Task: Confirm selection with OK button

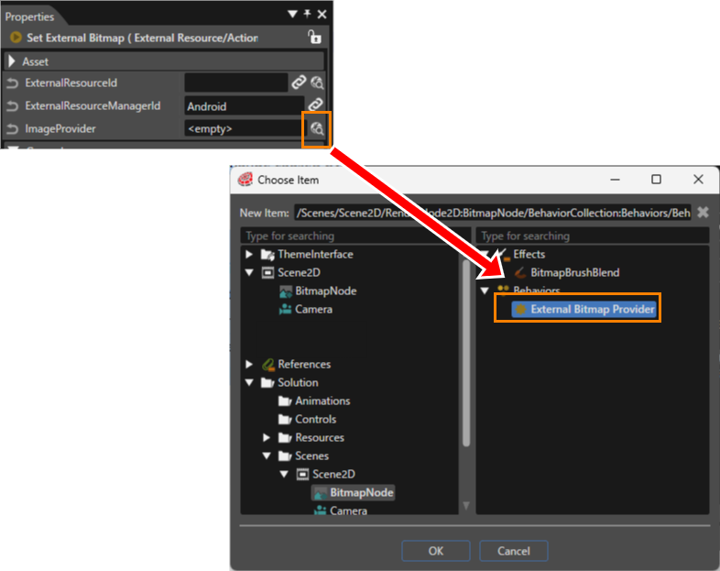Action: tap(436, 551)
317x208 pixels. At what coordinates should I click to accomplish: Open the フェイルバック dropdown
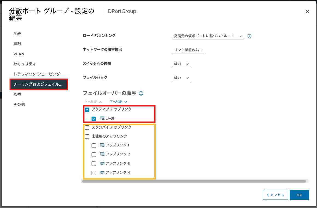181,77
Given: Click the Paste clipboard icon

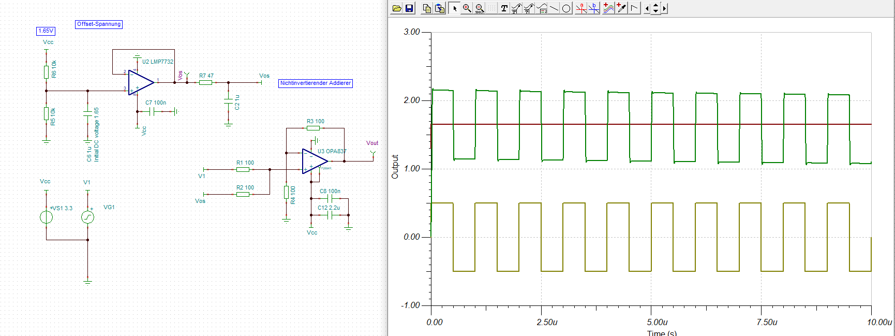Looking at the screenshot, I should click(439, 8).
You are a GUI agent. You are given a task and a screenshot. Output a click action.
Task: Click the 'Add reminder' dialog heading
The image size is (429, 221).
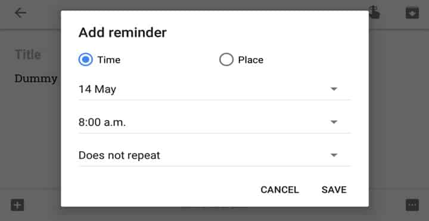click(123, 33)

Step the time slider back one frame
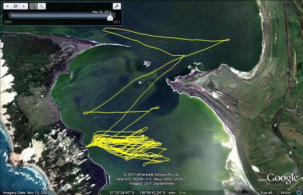[7, 6]
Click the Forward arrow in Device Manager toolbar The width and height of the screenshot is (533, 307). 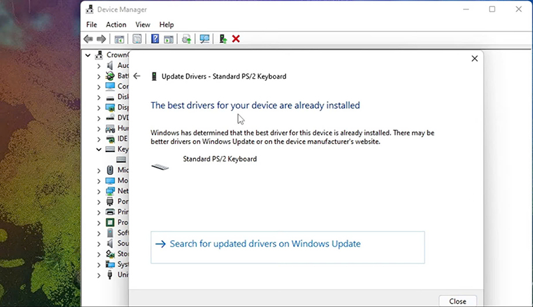101,39
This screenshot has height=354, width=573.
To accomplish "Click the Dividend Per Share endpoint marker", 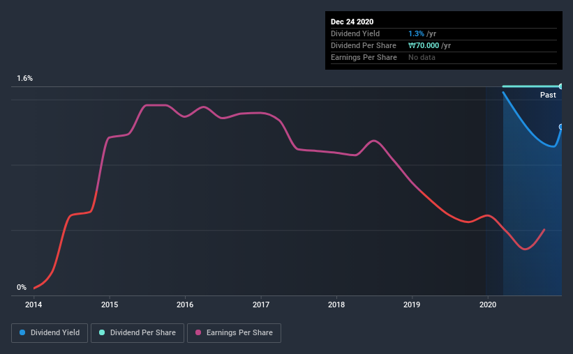I will [560, 86].
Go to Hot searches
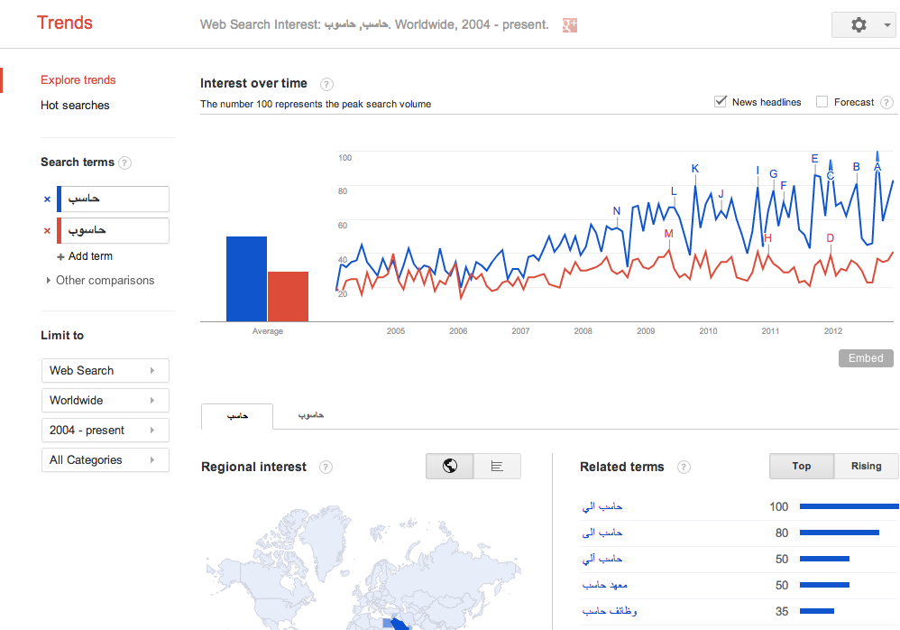The width and height of the screenshot is (900, 630). tap(75, 106)
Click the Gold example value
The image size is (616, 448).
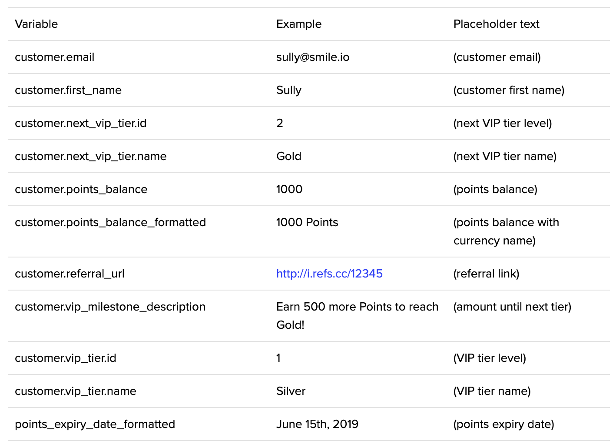click(289, 156)
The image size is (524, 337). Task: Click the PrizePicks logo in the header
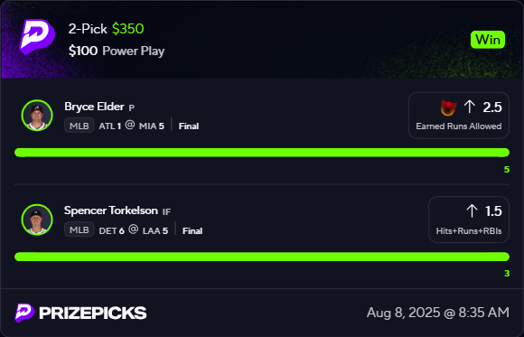pos(37,36)
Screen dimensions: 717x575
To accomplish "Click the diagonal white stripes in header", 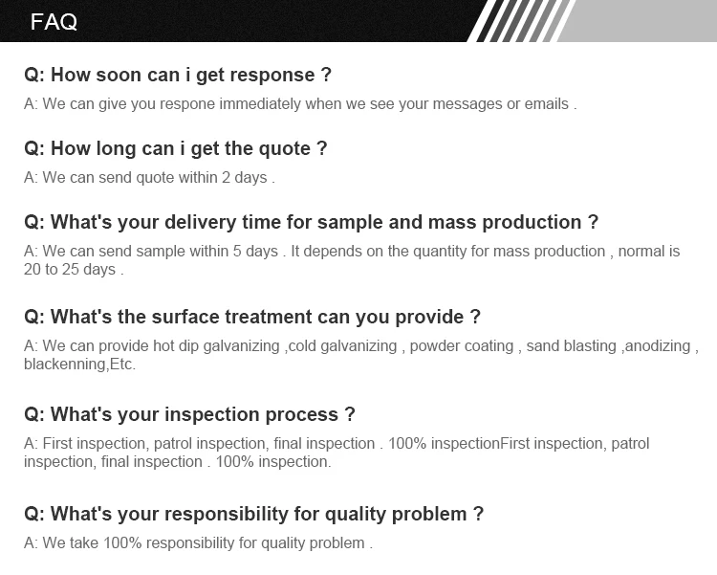I will [521, 20].
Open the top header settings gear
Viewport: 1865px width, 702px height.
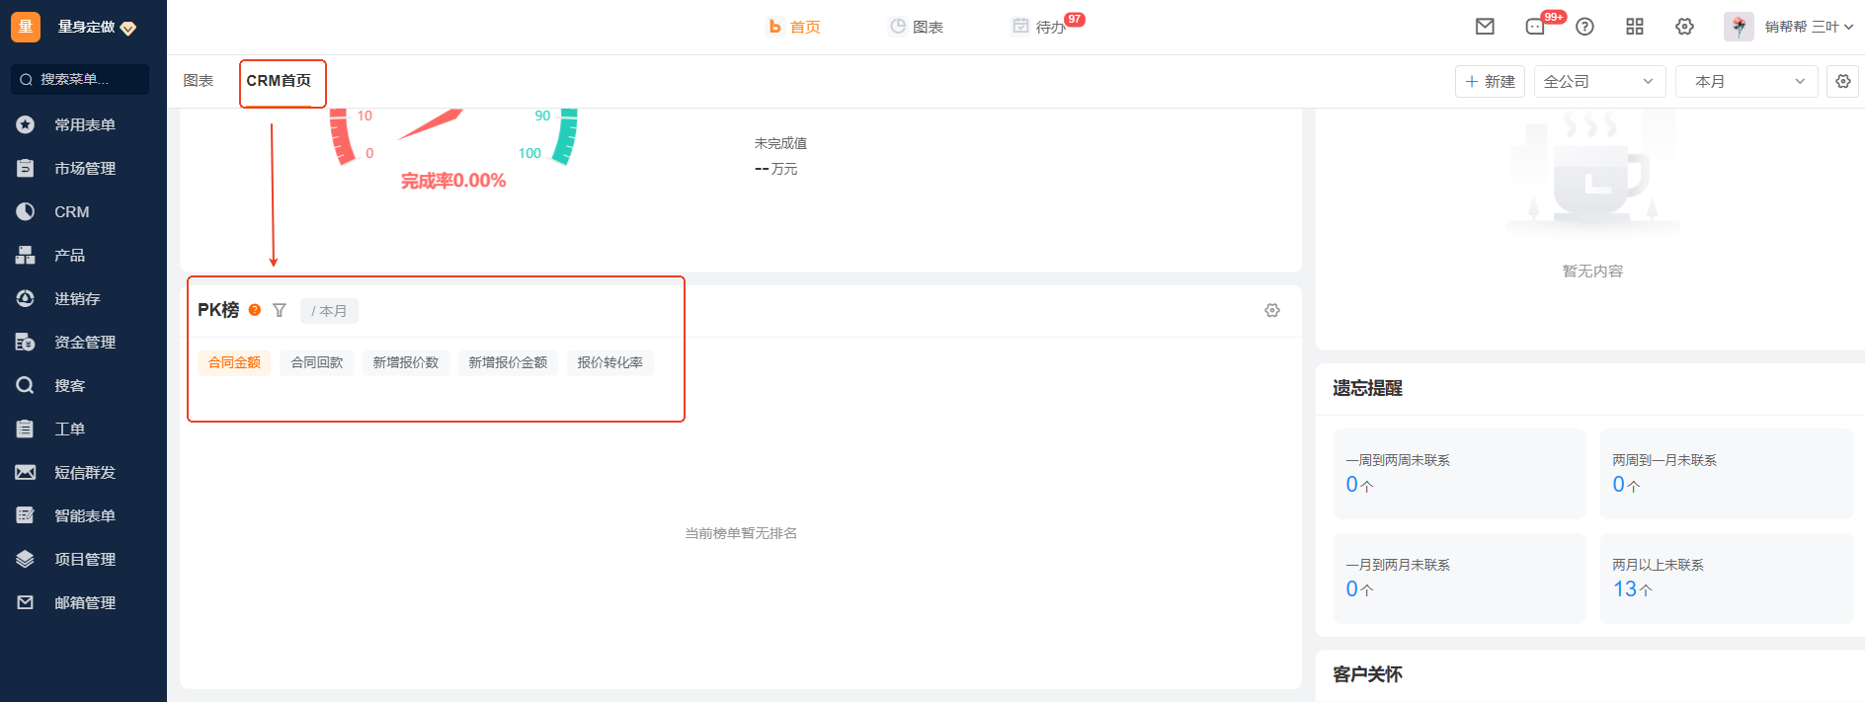tap(1685, 27)
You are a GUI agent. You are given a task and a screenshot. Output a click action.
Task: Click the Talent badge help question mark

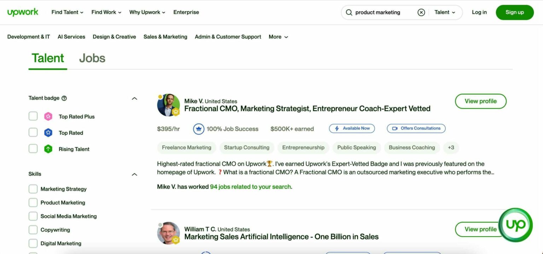click(64, 98)
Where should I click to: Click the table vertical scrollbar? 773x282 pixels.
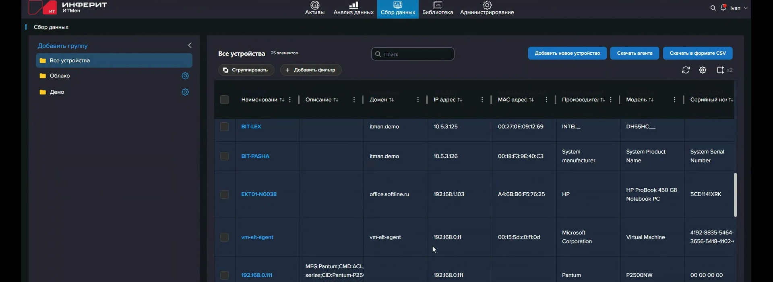pyautogui.click(x=735, y=195)
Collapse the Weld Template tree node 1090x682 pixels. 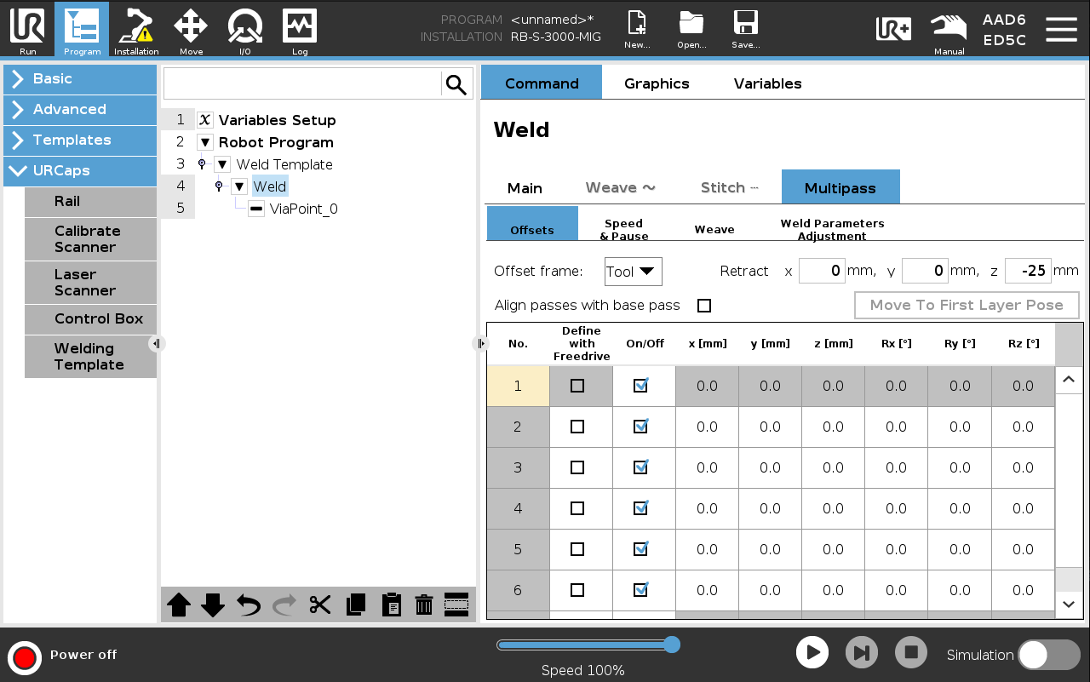222,164
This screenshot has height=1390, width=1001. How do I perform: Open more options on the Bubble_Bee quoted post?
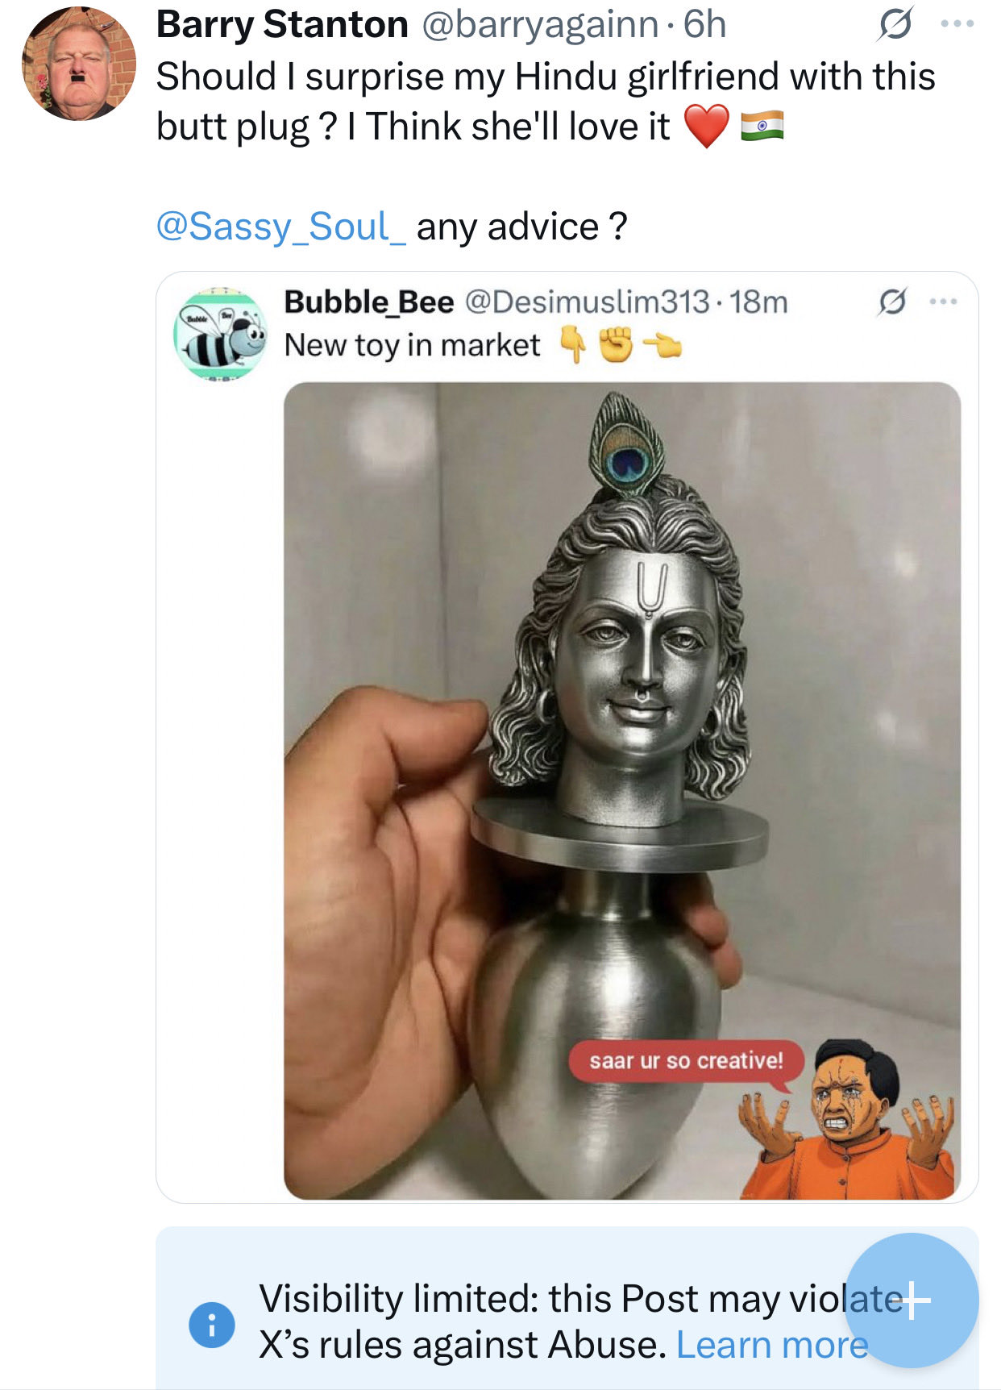pos(943,302)
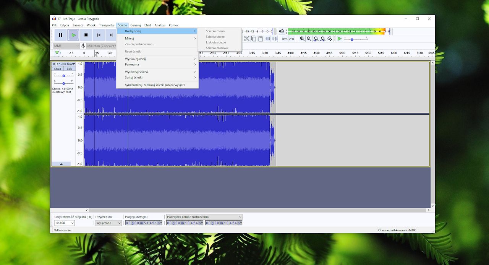Click the playback speaker volume icon
489x265 pixels.
[x=281, y=31]
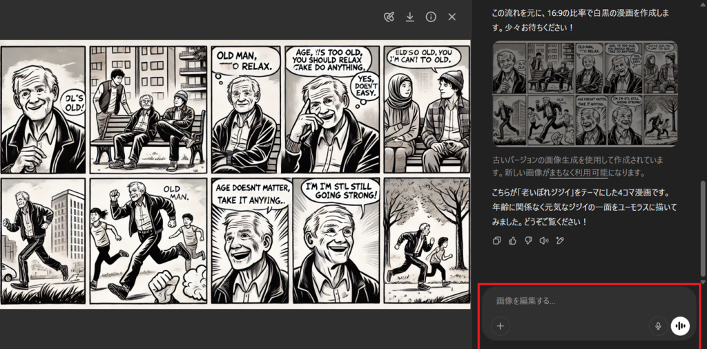Screen dimensions: 707x349
Task: Start dictation with the microphone button
Action: coord(658,326)
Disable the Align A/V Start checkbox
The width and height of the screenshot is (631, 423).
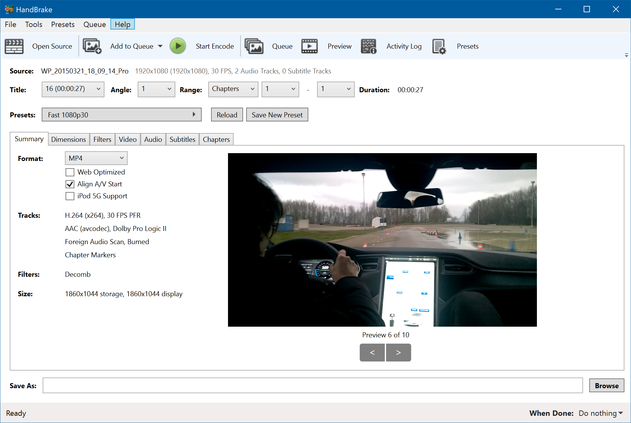click(70, 184)
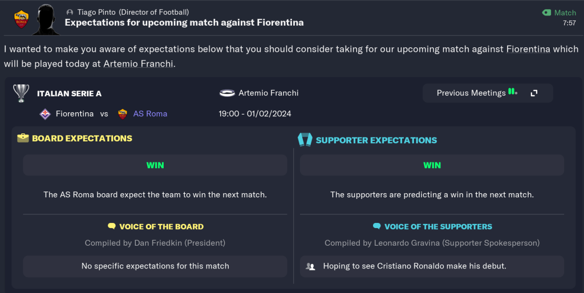The width and height of the screenshot is (584, 293).
Task: Open AS Roma team link in fixture row
Action: (150, 113)
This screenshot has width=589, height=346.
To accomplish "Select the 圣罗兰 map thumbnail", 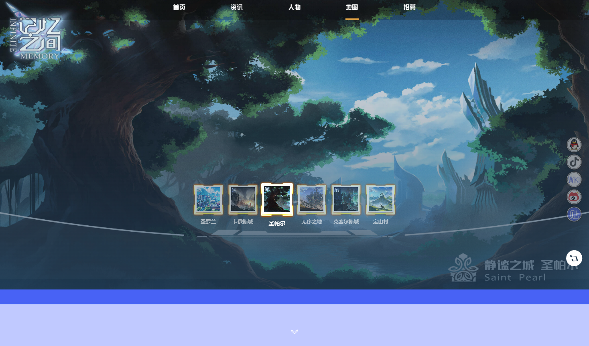I will (208, 199).
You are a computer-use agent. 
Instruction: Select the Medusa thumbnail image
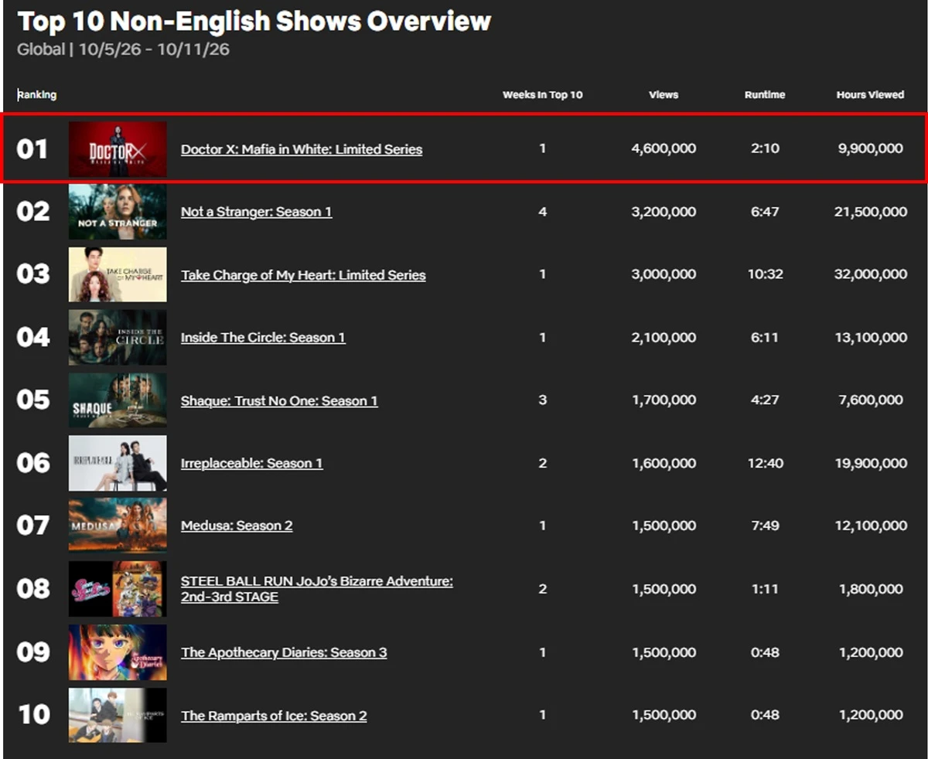(x=118, y=526)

- _What the task requires_: Write out exactly the lines above between the one with "The width and height of the screenshot is (631, 423)." and the one with "This screenshot has width=589, height=346.", inclusive, with pictures left out.

- _Result of the task_:
The width and height of the screenshot is (631, 423).
click(70, 184)
The width and height of the screenshot is (584, 293).
Task: Open AS Roma team link in fixture row
Action: (150, 113)
This screenshot has width=589, height=346.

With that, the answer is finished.